Collected data entries
-- Opening Marker --
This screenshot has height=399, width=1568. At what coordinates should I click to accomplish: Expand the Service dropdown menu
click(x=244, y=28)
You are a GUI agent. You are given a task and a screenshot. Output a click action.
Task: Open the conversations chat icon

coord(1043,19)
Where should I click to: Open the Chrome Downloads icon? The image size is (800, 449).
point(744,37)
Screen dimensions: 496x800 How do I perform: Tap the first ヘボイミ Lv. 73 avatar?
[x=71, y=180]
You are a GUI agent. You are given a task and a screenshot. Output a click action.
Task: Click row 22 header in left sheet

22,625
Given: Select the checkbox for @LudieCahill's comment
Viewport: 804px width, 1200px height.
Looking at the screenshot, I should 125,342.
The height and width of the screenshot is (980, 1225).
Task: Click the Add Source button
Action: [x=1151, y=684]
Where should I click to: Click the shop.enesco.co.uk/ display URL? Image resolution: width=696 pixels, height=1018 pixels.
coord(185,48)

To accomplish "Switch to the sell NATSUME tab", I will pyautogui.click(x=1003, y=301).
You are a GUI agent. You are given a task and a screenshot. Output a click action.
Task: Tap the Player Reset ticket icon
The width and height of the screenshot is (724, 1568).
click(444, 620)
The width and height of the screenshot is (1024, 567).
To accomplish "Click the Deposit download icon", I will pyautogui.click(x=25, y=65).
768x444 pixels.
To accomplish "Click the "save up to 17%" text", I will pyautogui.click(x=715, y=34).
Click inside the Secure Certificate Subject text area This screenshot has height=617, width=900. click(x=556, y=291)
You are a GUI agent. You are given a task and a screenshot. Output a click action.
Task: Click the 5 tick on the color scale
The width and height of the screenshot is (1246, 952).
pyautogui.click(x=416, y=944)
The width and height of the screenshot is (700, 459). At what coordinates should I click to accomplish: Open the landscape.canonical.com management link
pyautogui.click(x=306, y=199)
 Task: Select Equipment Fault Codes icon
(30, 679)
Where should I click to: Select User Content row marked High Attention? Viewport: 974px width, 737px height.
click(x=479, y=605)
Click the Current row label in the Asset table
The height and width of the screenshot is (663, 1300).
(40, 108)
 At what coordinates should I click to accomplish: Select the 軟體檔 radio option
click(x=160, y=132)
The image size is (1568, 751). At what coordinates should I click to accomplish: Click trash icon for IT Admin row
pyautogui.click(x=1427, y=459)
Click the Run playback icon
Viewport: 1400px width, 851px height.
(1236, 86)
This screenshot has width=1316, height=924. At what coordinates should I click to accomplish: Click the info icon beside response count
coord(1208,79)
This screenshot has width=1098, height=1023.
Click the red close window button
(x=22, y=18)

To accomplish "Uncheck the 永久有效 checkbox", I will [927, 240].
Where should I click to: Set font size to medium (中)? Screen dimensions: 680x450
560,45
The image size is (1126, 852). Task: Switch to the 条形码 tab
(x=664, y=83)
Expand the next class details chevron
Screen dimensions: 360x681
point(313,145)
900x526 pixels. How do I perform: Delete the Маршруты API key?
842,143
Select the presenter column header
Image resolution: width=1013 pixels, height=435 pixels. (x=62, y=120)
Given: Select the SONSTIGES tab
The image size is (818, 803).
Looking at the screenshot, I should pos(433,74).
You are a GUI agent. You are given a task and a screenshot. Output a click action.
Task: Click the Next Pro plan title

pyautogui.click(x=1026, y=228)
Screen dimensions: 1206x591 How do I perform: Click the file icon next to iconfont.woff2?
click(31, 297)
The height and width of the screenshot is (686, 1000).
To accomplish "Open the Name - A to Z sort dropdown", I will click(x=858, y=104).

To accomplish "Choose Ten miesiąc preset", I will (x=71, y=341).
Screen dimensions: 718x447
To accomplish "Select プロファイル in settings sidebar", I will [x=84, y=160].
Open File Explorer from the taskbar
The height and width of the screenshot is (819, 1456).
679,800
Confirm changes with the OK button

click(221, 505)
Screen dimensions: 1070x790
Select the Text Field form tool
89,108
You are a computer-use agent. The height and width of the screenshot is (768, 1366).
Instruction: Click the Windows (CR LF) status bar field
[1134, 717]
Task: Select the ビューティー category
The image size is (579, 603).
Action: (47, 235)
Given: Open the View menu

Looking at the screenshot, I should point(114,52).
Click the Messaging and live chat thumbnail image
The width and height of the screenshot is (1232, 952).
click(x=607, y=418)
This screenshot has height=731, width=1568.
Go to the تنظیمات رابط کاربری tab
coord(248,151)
-- Closing Marker --
TASK STATEMENT: The answer is the line with "The image size is (579, 603)." plus every line after it to the last line of the entries above, copied exactly and with no other lines.

RESULT OF THIS EXERCISE:
The image size is (579, 603).
Action: (47, 235)
Given: Open the View menu

Looking at the screenshot, I should point(114,52).
Click the Messaging and live chat thumbnail image
The width and height of the screenshot is (1232, 952).
click(x=607, y=418)
This screenshot has height=731, width=1568.
Go to the تنظیمات رابط کاربری tab
coord(248,151)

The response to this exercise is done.